» **BRIEF**: Keep images out and repeat all data exactly.

» **STUDY MATERIAL**:
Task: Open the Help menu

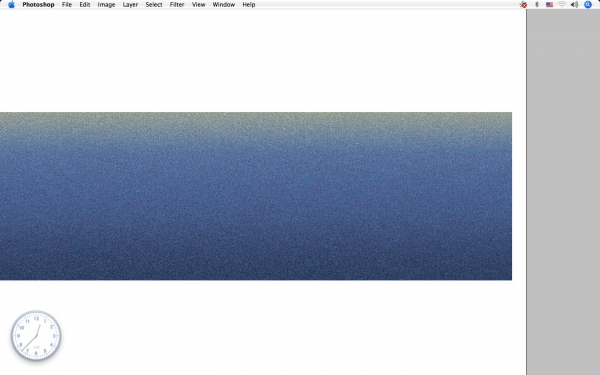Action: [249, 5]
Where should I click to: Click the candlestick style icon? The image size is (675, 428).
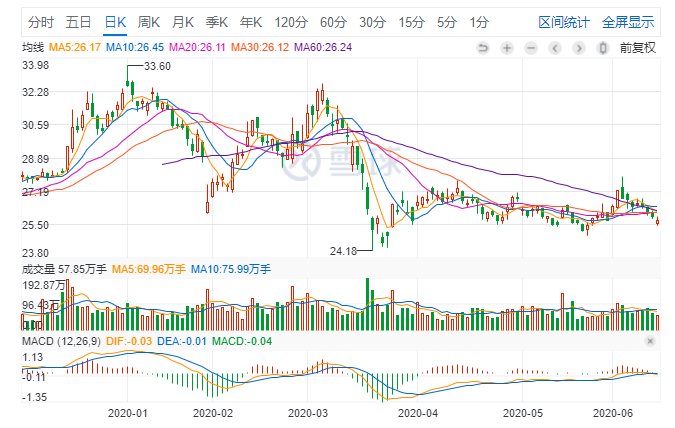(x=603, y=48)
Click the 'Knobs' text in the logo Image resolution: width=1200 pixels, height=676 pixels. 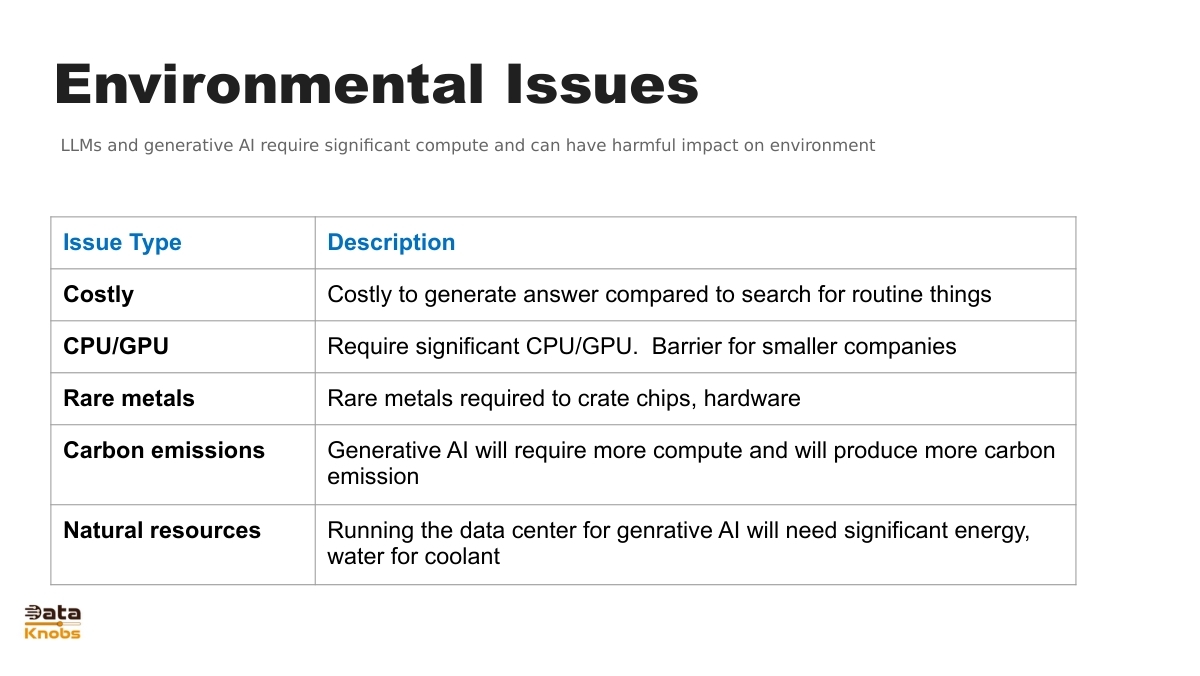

» **OUTPUT BELOW**:
Task: Open the Help menu

Action: [249, 5]
Where should I click to: Click the candlestick style icon? The image size is (675, 428).
(x=603, y=48)
Click the 'Knobs' text in the logo Image resolution: width=1200 pixels, height=676 pixels. 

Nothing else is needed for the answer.